* **FRAGMENTO PROPORCIONADO**:
Visitar una iglesia de noche y a oscuras ya tiene lo suyo de tenebroso, pero si encima el guía de la visita –un hombre entrañable donde los haya y tremendamente culto– deja caer que en el escalón 100 del campanario de piedra se conserva un pisotón del mismísimo Lucifer, resulta inevitable acojonarse un poquito. No os desvelaré la leyenda porque lo suyo es que sea contada entre los muros de más de 500 años y la luz de las candelas, pero alguien debió de vender su alma al diablo para poder construir esta proeza arquitectónica en aquella época.

Y una pisada del diablo no está nada mal, pero sin fantasmas la cosa no tiene tanta gracia. Me van las apariciones y los buenos sustos. Por eso mismo, cada día alrededor de las doce de la noche –del mediodía no tendría ni la mitad de gracia– al pie del altar mayor de la Basílica del Pi, se oían tres veces y con una voz de martirio: “¿Quién me ayudará? ¿Quién me ayudará? ¿Quién me ayudará?”. Esa voz provenía del espectro de un sacerdote de la Iglesia del Pi que se atrevió a hacer una misa sin monaguillo –y ya sabes lo recto que es el señor que vive allá arriba–. Al cabo de pocos días el pobre murió y fue condenado al Purgatorio –algo así como los protas de Lost–, de donde no podía salir hasta volver a celebrar otra misa con ayudante. Pero la llamada de ayuda ya no se oye porque una de esas veces a alguien se le ocurrió que sería buena idea contestar (hay gente para todo en esta vida).

* **TAREAS REQUERIDAS**:
a) Traduce al inglés esta oración del fragmento sobre la Basílica del Pi: "Al cabo de pocos días el pobre murió y fue condenado al Purgatorio –algo así como los protas de Lost–, de donde no podía salir hasta volver a celebrar otra misa con ayudante."
b) Reproduce sin cambios la parte del fragmento sobre la Basílica del Pi que comienza con las palabras "Y una pisada" y termina con "en esta vida).".
Los datos constituyen un material independiente del fragmento.

* **MATERIAL RECOPILADO**:

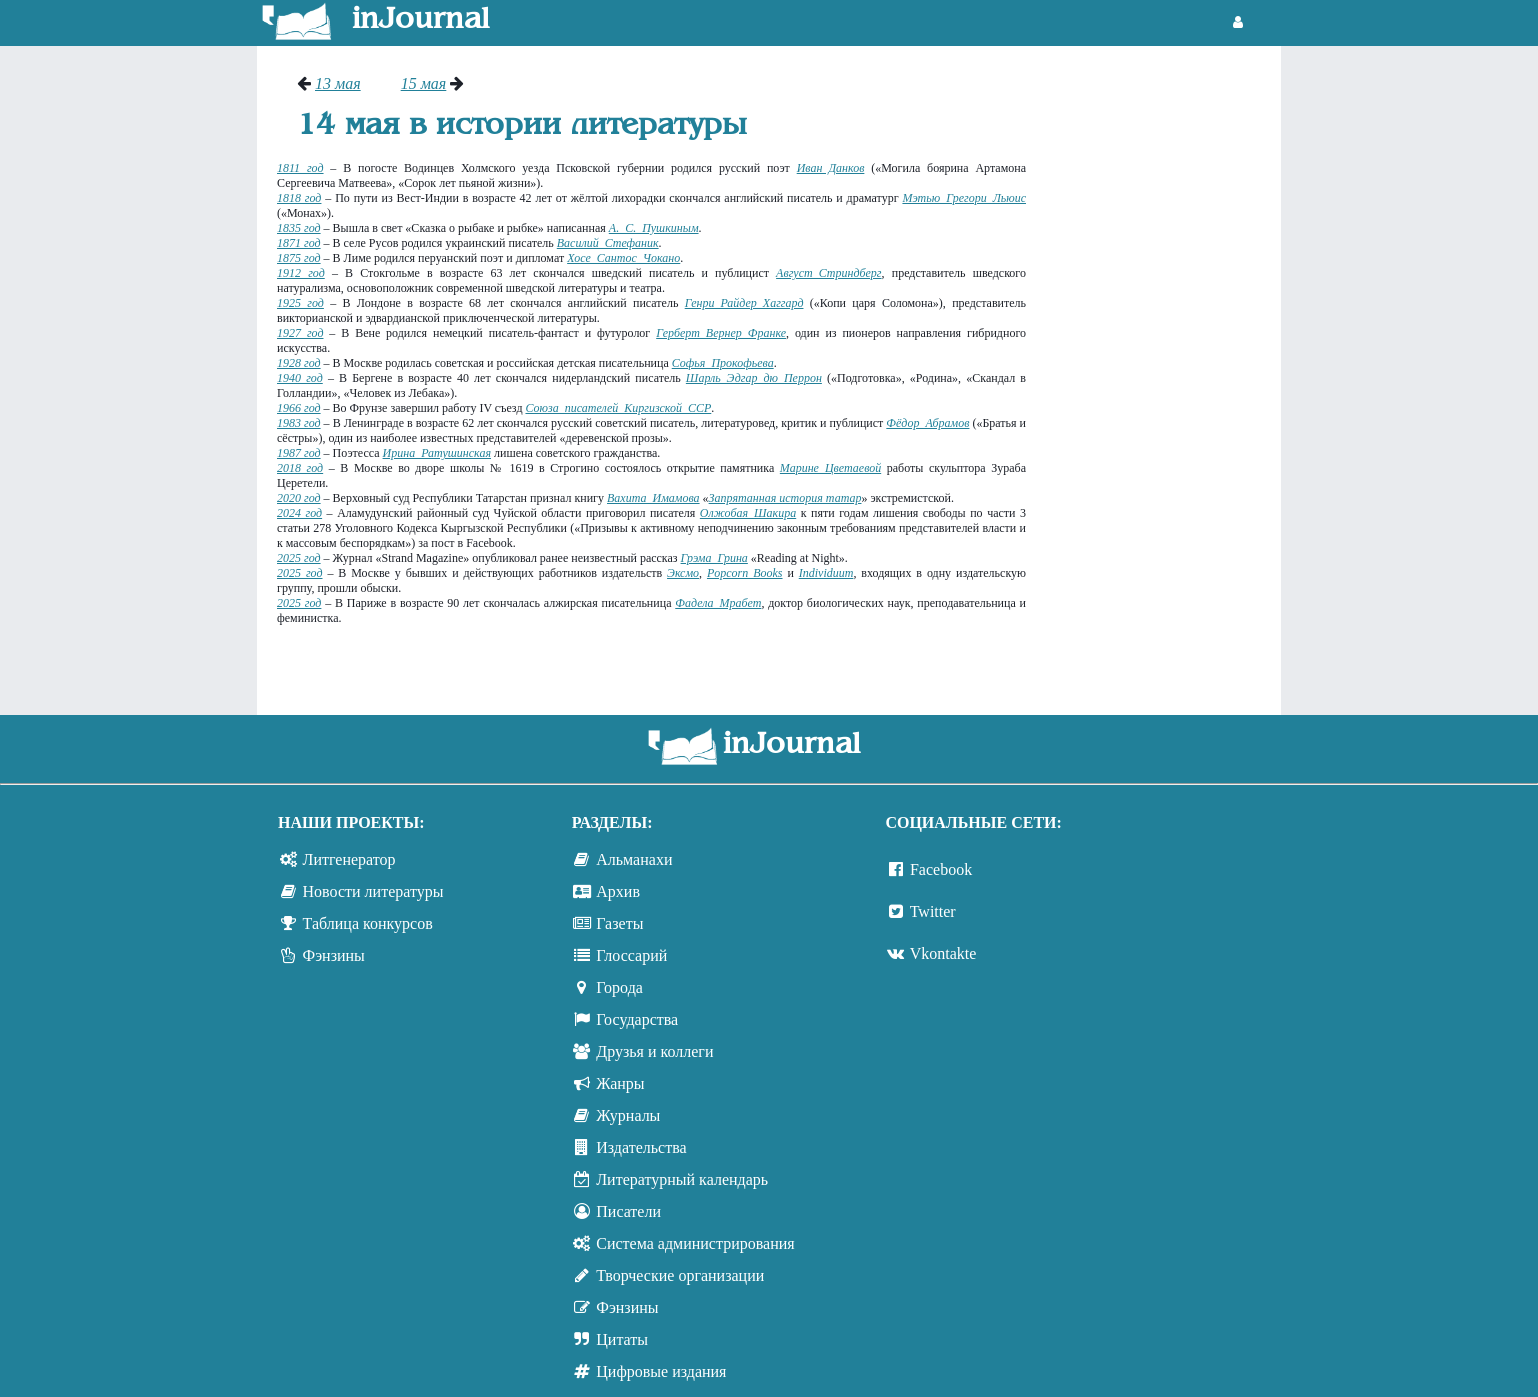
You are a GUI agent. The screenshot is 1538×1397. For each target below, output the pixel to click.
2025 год (299, 558)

* **RESULTADOS DEL EJERCICIO**:
a) A few days later the poor man died and was condemned to Purgatory—something like the main characters of Lost—from which he could not leave until he celebrated another mass with an assistant.

b)
Y una pisada del diablo no está nada mal, pero sin fantasmas la cosa no tiene tanta gracia. Me van las apariciones y los buenos sustos. Por eso mismo, cada día alrededor de las doce de la noche –del mediodía no tendría ni la mitad de gracia– al pie del altar mayor de la Basílica del Pi, se oían tres veces y con una voz de martirio: “¿Quién me ayudará? ¿Quién me ayudará? ¿Quién me ayudará?”. Esa voz provenía del espectro de un sacerdote de la Iglesia del Pi que se atrevió a hacer una misa sin monaguillo –y ya sabes lo recto que es el señor que vive allá arriba–. Al cabo de pocos días el pobre murió y fue condenado al Purgatorio –algo así como los protas de Lost–, de donde no podía salir hasta volver a celebrar otra misa con ayudante. Pero la llamada de ayuda ya no se oye porque una de esas veces a alguien se le ocurrió que sería buena idea contestar (hay gente para todo en esta vida).